[Work to be completed]:
The answer must consist of the records, repeated exactly.

[Provided data]:

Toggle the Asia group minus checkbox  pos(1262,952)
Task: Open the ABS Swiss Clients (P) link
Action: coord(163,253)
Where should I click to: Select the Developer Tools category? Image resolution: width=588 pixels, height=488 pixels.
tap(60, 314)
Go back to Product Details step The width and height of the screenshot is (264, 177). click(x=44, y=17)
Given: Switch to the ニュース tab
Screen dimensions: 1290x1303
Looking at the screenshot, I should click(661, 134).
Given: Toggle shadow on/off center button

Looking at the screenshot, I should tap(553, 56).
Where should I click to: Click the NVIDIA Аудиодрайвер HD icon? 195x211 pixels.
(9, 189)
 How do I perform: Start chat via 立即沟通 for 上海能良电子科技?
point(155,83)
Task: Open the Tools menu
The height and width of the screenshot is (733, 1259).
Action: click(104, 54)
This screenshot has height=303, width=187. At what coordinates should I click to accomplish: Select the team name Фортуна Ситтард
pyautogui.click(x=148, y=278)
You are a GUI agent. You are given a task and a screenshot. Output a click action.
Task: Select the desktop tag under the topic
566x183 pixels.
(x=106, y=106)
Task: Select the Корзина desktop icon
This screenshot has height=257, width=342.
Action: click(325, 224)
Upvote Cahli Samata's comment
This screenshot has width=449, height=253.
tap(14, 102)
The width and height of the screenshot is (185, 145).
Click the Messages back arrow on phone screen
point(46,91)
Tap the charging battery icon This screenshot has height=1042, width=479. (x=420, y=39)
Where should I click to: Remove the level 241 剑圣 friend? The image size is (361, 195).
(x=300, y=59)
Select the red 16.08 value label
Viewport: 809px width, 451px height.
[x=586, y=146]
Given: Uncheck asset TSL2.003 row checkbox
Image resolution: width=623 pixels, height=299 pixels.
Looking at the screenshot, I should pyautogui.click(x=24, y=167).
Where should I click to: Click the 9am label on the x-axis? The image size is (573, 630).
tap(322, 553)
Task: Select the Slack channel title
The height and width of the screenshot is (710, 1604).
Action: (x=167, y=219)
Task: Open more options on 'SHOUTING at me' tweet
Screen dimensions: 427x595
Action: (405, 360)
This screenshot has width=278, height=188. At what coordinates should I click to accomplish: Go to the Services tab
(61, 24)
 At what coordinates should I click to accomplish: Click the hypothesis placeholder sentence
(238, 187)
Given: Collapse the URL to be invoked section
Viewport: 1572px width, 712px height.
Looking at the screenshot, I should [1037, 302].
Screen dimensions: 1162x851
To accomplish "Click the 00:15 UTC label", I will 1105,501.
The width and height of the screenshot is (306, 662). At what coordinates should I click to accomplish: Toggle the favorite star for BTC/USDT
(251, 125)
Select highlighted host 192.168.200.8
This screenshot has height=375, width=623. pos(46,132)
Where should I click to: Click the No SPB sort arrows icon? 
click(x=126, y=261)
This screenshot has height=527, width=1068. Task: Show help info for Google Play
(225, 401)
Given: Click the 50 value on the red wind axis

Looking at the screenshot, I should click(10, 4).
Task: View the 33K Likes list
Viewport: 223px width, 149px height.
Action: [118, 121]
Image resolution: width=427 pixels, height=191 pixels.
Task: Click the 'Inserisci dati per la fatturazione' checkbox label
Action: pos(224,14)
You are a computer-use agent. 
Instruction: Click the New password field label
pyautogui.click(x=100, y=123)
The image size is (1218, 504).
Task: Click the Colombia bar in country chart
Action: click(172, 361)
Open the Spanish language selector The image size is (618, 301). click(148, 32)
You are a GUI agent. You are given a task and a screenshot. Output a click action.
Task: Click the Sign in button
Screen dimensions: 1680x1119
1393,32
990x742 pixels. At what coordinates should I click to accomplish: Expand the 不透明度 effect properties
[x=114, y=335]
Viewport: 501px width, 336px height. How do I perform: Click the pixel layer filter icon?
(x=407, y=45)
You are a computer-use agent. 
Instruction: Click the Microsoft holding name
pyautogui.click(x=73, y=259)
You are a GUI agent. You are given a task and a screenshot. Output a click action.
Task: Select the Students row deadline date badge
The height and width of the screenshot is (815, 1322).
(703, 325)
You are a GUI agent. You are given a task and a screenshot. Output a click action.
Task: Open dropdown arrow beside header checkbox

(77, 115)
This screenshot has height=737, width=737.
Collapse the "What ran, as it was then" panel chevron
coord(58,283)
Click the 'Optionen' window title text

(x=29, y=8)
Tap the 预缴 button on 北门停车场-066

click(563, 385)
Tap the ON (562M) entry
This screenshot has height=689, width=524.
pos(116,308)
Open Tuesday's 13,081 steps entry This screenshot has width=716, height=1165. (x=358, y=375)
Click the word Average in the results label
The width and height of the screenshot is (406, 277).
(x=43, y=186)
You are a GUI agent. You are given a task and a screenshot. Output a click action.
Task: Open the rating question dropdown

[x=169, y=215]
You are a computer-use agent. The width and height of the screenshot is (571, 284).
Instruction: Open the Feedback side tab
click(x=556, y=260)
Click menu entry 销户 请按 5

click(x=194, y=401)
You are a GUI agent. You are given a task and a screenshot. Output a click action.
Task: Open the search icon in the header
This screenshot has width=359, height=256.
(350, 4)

[Answer to the problem]:
Toggle the Asia group minus checkbox  pos(1262,952)
Task: Open the ABS Swiss Clients (P) link
Action: coord(163,253)
Where should I click to: Select the Developer Tools category? Image resolution: width=588 pixels, height=488 pixels.
tap(60, 314)
Go back to Product Details step The width and height of the screenshot is (264, 177). click(x=44, y=17)
Given: Switch to the ニュース tab
Screen dimensions: 1290x1303
Looking at the screenshot, I should click(661, 134).
Given: Toggle shadow on/off center button

Looking at the screenshot, I should tap(553, 56).
Where should I click to: Click the NVIDIA Аудиодрайвер HD icon? 195x211 pixels.
(9, 189)
 How do I perform: Start chat via 立即沟通 for 上海能良电子科技?
point(155,83)
Task: Open the Tools menu
The height and width of the screenshot is (733, 1259).
Action: click(104, 54)
This screenshot has height=303, width=187. At what coordinates should I click to accomplish: Select the team name Фортуна Ситтард
pyautogui.click(x=148, y=278)
You are a GUI agent. You are given a task and a screenshot. Output a click action.
Task: Select the desktop tag under the topic
566x183 pixels.
(x=106, y=106)
Task: Select the Корзина desktop icon
This screenshot has height=257, width=342.
Action: click(325, 224)
Upvote Cahli Samata's comment
This screenshot has width=449, height=253.
tap(14, 102)
The width and height of the screenshot is (185, 145).
Click the Messages back arrow on phone screen
point(46,91)
Tap the charging battery icon This screenshot has height=1042, width=479. (x=420, y=39)
Where should I click to: Remove the level 241 剑圣 friend? The image size is (361, 195).
(x=300, y=59)
Select the red 16.08 value label
Viewport: 809px width, 451px height.
[x=586, y=146]
Given: Uncheck asset TSL2.003 row checkbox
Image resolution: width=623 pixels, height=299 pixels.
Looking at the screenshot, I should pyautogui.click(x=24, y=167).
Where should I click to: Click the 9am label on the x-axis? The image size is (573, 630).
tap(322, 553)
Task: Select the Slack channel title
The height and width of the screenshot is (710, 1604).
Action: (x=167, y=219)
Task: Open more options on 'SHOUTING at me' tweet
Screen dimensions: 427x595
Action: (405, 360)
This screenshot has width=278, height=188. At what coordinates should I click to accomplish: Go to the Services tab
(61, 24)
 At what coordinates should I click to accomplish: Click the hypothesis placeholder sentence
(238, 187)
Given: Collapse the URL to be invoked section
Viewport: 1572px width, 712px height.
Looking at the screenshot, I should [1037, 302].
Screen dimensions: 1162x851
To accomplish "Click the 00:15 UTC label", I will 1105,501.
The width and height of the screenshot is (306, 662). At what coordinates should I click to accomplish: Toggle the favorite star for BTC/USDT
(251, 125)
Select highlighted host 192.168.200.8
This screenshot has height=375, width=623. pos(46,132)
Where should I click to: Click the No SPB sort arrows icon? 
click(x=126, y=261)
This screenshot has height=527, width=1068. Task: Show help info for Google Play
(225, 401)
Given: Click the 50 value on the red wind axis

Looking at the screenshot, I should click(10, 4).
Task: View the 33K Likes list
Viewport: 223px width, 149px height.
Action: [118, 121]
Image resolution: width=427 pixels, height=191 pixels.
Task: Click the 'Inserisci dati per la fatturazione' checkbox label
Action: pos(224,14)
You are a computer-use agent. 
Instruction: Click the New password field label
pyautogui.click(x=100, y=123)
The image size is (1218, 504).
Task: Click the Colombia bar in country chart
Action: click(172, 361)
Open the Spanish language selector The image size is (618, 301). click(148, 32)
You are a GUI agent. You are given a task and a screenshot. Output a click action.
Task: Click the Sign in button
Screen dimensions: 1680x1119
1393,32
990x742 pixels. At what coordinates should I click to accomplish: Expand the 不透明度 effect properties
[x=114, y=335]
Viewport: 501px width, 336px height. How do I perform: Click the pixel layer filter icon?
(x=407, y=45)
You are a computer-use agent. 
Instruction: Click the Microsoft holding name
pyautogui.click(x=73, y=259)
You are a GUI agent. You are given a task and a screenshot. Output a click action.
Task: Select the Students row deadline date badge
The height and width of the screenshot is (815, 1322).
(703, 325)
You are a GUI agent. You are given a task and a screenshot. Output a click action.
Task: Open dropdown arrow beside header checkbox

(77, 115)
This screenshot has height=737, width=737.
Collapse the "What ran, as it was then" panel chevron
coord(58,283)
Click the 'Optionen' window title text

(x=29, y=8)
Tap the 预缴 button on 北门停车场-066

click(563, 385)
Tap the ON (562M) entry
This screenshot has height=689, width=524.
pos(116,308)
Open Tuesday's 13,081 steps entry This screenshot has width=716, height=1165. (x=358, y=375)
Click the word Average in the results label
The width and height of the screenshot is (406, 277).
(x=43, y=186)
You are a GUI agent. You are given a task and a screenshot. Output a click action.
Task: Open the rating question dropdown

[x=169, y=215]
You are a computer-use agent. The width and height of the screenshot is (571, 284).
Instruction: Open the Feedback side tab
click(x=556, y=260)
Click menu entry 销户 请按 5

click(x=194, y=401)
You are a GUI agent. You are given a task and a screenshot. Output a click action.
Task: Open the search icon in the header
This screenshot has width=359, height=256.
(350, 4)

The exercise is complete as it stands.